- [ÉNONCÉ 1]: Pouvez-vous reproduire à l'identique les lignes des enregistrements, en partant de celle qui contient "You are a computer-use" et en allant jusqu'à celle qui contient "pyautogui.click(x=131, y=69)", les deux incluses ?

Ecrit par Olga Gille-Belova,Maître de conférences au Département d'Études slaves, Université Bordeaux Montaigne
Cet article est republié à partir de The Conversation sous licence Creative Commons.

Olga Gille-Belova, Université Bordeaux Montaigne

Plus d’un mois après le scrutin présidentiel contesté du 9 août 2020, la situation demeure incertaine sur l’issue de la crise politique en Biélorussie (une dénomination qui sera utilisée dans cet article car c’est celle retenue à ce jour par la diplomatie française, même si le terme Bélarus est de plus en plus employé, pour des raisons exposées notamment ici).

La mobilisation massive des citoyens s’est poursuivie en dépit de l’absence d’encadrement par un leader ou une force politique clairement identifiable qui aurait pu s’imposer à la tête du mouvement. Ce caractère protéiforme de l’opposition et la multitude de ses actions, parfois très originales, sont-ils une force ou une faiblesse ? Quelles ressources restent encore en possession de Loukachenko pour se maintenir au pouvoir, alors qu’il avait promis à plusieurs reprises de ne pas « s’agripper à son fauteuil présidentiel » ?

Une vaste mobilisation portée notamment par les femmes…

Le 10 août, l’annonce de l’improbable réélection d’Alexandre Loukachenko pour un sixième mandat avec 80 % des voix a suscité une forte mobilisation contestataire des citoyens indignés par l’ampleur des falsifications. La violence disproportionnée des forces de l’ordre face aux manifestations pacifiques – plus de 6 700 arrestations du 10 au 13 août – et la révélation ultérieure de traitements dégradants et de tortures infligés aux détenus ont profondément choqué la population biélorusse et la communauté internationale. Destinée à effrayer les mécontents et à étouffer dans l’œuf toutes les veillées contestataires, cette démonstration de force a eu l’effet inverse : elle a renforcé la mobilisation et incité l’opposition à multiplier les actions les plus diverses.

Lignes du jeu de données:
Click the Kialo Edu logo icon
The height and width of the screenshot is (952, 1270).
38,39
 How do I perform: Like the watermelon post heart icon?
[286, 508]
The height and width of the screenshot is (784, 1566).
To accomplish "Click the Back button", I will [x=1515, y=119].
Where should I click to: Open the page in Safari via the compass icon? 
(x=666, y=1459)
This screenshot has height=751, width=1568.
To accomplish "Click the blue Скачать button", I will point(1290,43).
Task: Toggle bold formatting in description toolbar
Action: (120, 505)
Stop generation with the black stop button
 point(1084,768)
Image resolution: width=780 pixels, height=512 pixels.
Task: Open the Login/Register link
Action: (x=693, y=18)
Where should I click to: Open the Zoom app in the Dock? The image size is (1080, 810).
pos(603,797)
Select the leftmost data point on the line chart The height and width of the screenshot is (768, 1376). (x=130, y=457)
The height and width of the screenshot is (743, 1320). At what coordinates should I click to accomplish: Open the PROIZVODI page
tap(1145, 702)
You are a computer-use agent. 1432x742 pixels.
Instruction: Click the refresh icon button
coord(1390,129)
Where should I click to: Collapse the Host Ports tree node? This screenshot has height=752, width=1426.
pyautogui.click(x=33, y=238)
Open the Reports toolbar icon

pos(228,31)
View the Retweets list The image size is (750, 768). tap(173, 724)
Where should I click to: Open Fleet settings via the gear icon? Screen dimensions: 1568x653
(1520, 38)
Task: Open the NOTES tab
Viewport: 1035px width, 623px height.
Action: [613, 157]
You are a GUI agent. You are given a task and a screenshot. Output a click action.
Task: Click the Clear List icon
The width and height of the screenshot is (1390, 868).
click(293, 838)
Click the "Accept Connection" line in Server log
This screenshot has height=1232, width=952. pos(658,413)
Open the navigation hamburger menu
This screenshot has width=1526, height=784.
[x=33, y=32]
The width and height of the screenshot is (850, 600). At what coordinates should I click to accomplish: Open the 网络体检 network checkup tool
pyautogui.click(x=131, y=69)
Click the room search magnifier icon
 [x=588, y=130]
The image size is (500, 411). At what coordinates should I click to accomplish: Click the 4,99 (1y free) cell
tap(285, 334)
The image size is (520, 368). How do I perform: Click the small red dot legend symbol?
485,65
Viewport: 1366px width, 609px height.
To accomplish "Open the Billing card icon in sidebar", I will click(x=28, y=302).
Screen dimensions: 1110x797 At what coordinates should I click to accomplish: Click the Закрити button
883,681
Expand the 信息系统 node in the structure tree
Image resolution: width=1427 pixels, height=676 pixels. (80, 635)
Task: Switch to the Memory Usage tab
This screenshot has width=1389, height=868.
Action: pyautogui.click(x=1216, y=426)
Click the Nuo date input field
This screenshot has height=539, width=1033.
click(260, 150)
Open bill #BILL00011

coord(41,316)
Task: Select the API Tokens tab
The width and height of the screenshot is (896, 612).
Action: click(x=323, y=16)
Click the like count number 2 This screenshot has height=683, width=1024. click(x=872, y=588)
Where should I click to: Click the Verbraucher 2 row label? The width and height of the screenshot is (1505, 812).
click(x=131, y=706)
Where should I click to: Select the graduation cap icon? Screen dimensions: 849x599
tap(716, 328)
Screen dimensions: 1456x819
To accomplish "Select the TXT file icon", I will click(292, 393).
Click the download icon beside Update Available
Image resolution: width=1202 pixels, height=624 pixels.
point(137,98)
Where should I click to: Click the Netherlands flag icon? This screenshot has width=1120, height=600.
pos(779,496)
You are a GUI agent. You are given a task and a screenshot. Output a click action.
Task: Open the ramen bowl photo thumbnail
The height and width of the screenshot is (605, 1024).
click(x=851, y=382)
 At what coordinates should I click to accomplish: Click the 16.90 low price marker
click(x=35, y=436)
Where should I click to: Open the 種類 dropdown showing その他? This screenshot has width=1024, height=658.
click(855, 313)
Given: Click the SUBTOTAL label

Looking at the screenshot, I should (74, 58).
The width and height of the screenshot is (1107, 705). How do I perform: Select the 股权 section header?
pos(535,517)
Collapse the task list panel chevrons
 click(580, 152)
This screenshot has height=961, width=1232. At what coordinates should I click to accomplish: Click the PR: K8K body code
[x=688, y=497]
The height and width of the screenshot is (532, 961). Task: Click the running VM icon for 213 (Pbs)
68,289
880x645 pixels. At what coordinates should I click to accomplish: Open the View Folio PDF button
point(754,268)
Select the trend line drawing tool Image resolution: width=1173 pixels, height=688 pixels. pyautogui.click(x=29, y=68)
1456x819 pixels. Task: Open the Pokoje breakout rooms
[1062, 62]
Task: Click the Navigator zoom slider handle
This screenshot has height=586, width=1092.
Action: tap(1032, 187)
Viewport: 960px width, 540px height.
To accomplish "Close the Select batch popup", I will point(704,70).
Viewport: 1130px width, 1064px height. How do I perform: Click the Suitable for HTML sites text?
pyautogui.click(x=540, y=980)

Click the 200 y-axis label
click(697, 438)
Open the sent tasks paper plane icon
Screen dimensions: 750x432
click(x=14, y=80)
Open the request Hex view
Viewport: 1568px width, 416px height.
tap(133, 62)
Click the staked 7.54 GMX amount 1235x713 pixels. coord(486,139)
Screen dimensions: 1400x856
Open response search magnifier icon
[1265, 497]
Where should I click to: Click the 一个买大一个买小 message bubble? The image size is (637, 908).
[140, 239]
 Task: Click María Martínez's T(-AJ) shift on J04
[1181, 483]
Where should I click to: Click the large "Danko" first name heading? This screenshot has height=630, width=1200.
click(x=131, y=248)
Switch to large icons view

- [ÉNONCÉ 2]: Pourriez-vous transcrire mot pour mot le passage de l'article sur la Biélorussie qui commence par "Olga Gille-Belova, Université" et va jusqu'à "exposées notamment ici)." ?

- [RÉPONSE 1]:
You are a computer-use agent. 1432x742 pixels.
Instruction: Click the refresh icon button
coord(1390,129)
Where should I click to: Collapse the Host Ports tree node? This screenshot has height=752, width=1426.
pyautogui.click(x=33, y=238)
Open the Reports toolbar icon

pos(228,31)
View the Retweets list The image size is (750, 768). tap(173, 724)
Where should I click to: Open Fleet settings via the gear icon? Screen dimensions: 1568x653
(1520, 38)
Task: Open the NOTES tab
Viewport: 1035px width, 623px height.
Action: [613, 157]
You are a GUI agent. You are given a task and a screenshot. Output a click action.
Task: Click the Clear List icon
The width and height of the screenshot is (1390, 868).
click(293, 838)
Click the "Accept Connection" line in Server log
This screenshot has height=1232, width=952. pos(658,413)
Open the navigation hamburger menu
This screenshot has width=1526, height=784.
[x=33, y=32]
The width and height of the screenshot is (850, 600). At what coordinates should I click to accomplish: Open the 网络体检 network checkup tool
pyautogui.click(x=131, y=69)

- [RÉPONSE 2]:
Olga Gille-Belova, Université Bordeaux Montaigne

Plus d’un mois après le scrutin présidentiel contesté du 9 août 2020, la situation demeure incertaine sur l’issue de la crise politique en Biélorussie (une dénomination qui sera utilisée dans cet article car c’est celle retenue à ce jour par la diplomatie française, même si le terme Bélarus est de plus en plus employé, pour des raisons exposées notamment ici).